Discussion: Fat grafting has many advantages: it is simple, well-tolerated by patients, and may be performed in the outpatient surgical unit. A minor drawback is a downtime period of about 3 days caused by tissue swelling. Typically, injection of marketed fillers provide a more comfortable procedure followed by less intense and shorter-lasting swelling. Thus, before deciding on a fat transfer, a patient must be warned about the potential adverse events.

The shortcoming of the procedure is the inability to predict its effectiveness. There is a significant disparity in  the degree of healing and survival rate of fat grafts in patients.
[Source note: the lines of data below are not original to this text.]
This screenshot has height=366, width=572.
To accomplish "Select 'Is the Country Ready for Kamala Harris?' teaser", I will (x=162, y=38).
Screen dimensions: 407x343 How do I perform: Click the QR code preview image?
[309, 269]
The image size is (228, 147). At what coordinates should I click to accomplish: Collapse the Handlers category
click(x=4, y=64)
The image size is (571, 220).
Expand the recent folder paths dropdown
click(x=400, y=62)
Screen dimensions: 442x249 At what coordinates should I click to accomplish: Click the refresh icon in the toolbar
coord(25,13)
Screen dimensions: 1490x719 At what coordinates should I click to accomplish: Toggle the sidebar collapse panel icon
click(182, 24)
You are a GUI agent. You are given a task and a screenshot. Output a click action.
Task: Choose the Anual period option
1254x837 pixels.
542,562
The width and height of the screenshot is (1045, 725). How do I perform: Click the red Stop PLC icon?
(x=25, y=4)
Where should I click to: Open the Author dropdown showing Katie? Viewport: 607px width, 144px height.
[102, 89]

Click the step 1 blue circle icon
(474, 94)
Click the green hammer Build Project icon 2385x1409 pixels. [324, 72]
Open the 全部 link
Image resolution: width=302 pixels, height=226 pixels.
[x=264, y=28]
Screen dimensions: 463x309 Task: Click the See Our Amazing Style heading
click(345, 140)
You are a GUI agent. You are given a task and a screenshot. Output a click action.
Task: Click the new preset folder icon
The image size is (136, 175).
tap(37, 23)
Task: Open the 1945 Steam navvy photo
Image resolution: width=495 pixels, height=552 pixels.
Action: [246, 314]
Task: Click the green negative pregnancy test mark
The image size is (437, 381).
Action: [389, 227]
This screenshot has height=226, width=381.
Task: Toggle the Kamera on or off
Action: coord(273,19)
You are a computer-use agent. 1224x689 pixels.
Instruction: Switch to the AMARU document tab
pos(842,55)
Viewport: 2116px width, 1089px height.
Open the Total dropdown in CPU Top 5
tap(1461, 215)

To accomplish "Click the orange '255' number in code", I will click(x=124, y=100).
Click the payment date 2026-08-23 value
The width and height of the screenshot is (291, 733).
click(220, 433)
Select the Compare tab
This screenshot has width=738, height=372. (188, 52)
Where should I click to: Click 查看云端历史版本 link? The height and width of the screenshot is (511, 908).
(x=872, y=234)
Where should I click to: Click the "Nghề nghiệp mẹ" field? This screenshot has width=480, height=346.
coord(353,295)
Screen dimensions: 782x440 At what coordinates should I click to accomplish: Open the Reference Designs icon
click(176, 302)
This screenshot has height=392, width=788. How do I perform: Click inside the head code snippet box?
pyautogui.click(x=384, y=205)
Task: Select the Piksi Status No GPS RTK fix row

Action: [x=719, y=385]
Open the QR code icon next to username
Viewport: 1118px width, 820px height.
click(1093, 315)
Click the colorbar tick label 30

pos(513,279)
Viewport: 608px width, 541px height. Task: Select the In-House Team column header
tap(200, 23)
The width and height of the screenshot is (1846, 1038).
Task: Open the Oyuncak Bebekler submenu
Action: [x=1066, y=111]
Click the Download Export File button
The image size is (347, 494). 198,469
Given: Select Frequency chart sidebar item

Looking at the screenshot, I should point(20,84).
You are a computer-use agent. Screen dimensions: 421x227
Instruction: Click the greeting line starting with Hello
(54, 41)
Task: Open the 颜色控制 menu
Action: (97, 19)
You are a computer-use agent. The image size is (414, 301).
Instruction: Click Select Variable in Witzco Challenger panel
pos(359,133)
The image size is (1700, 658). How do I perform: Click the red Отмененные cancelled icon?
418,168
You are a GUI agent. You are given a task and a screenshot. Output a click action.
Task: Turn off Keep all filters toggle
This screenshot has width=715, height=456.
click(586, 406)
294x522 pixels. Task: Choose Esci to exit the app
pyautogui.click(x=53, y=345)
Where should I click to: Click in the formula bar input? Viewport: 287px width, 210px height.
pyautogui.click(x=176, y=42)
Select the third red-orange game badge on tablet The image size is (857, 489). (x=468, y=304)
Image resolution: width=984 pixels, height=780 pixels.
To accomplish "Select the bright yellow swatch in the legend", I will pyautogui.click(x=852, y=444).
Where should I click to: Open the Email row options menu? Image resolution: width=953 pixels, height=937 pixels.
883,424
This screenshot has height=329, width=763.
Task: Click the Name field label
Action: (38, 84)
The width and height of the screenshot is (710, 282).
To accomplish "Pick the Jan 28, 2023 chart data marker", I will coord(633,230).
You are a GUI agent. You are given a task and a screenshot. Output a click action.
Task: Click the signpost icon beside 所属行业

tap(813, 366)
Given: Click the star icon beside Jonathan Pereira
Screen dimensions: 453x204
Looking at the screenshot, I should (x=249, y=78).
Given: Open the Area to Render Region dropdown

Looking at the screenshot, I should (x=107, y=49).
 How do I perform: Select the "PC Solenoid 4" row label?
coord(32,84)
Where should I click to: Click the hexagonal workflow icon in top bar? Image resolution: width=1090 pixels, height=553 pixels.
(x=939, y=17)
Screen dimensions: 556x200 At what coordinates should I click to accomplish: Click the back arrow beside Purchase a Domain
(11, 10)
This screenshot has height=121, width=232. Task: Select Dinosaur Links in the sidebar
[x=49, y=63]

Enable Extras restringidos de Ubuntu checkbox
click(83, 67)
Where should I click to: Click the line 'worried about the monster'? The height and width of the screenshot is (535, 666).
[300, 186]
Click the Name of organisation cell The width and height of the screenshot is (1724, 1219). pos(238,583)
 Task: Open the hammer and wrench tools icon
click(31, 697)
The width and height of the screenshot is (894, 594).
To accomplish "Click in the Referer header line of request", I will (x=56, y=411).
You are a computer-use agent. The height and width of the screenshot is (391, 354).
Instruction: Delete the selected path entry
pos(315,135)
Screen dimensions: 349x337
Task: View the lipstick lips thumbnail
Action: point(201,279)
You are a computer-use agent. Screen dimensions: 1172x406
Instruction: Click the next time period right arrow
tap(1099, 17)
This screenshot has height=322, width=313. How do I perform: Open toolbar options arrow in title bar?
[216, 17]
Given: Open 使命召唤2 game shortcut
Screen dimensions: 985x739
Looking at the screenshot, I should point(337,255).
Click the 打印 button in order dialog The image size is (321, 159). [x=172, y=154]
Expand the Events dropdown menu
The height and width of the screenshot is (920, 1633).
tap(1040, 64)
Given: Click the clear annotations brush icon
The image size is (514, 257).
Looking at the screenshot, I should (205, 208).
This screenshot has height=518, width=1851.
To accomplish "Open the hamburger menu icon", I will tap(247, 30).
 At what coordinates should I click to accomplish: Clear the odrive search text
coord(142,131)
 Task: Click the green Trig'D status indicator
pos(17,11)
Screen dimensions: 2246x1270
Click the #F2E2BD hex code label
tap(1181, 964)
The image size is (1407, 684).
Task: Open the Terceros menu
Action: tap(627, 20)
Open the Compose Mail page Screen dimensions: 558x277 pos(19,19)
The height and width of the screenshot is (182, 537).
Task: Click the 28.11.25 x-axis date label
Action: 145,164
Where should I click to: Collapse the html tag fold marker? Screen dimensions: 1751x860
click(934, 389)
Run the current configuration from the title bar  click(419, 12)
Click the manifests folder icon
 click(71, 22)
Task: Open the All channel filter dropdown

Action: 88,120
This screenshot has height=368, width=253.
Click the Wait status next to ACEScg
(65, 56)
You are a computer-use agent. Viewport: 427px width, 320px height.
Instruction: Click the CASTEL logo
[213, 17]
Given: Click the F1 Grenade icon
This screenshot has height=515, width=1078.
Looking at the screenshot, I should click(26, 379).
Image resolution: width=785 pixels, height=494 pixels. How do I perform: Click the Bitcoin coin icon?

According to many authors, beneficial effect lasts on average for about a year, which in terms of durability equals the marketed absorbable fillers, mainly the commonly used preparations of hyaluronic acid and collagen (Fredricks).

Today, fat grafts are preferred for sites where a larger amount of filler is required, such as deep nasolabial folds also with coexisting cheek atrophy, deep wrinkles in the glabella region or dorsal hands. The possibility of using fairly larger amount of fat compared to the conventionally used fillers (also in terms of their high price) speaks in favour of fat grafts. However, there are some cases and some areas of the body where dermal fillers are still the material of choice (e.g. in mouth area or in patients who cannot accept a downtime period).

Fat transfer is a very safe procedure. The adverse events and complications are rare and usually minor. These include bruising, swelling and infection.

Currently there is an upward trend towards using non-absorbable injectable fillers. In our clinic, however, we take a cautious approach to such fillers and use them only exceptionally. Firstly, we believe that despite the most precise technique it is not always possible to achieve a perfect distribution of the filler. Therefore, permanent fillers may cause permanent problems. Secondly, the skin is getting thinner with time and thus, an unaesthetic display of permanent implants placed under the skin may occur. This phenomenon is referred to as a snow-melting-effect. When snow gradually melts, the thick, even surface gets thinner, revealing the rocks underneath and that’s how your skin with permanent fillers may look like in time.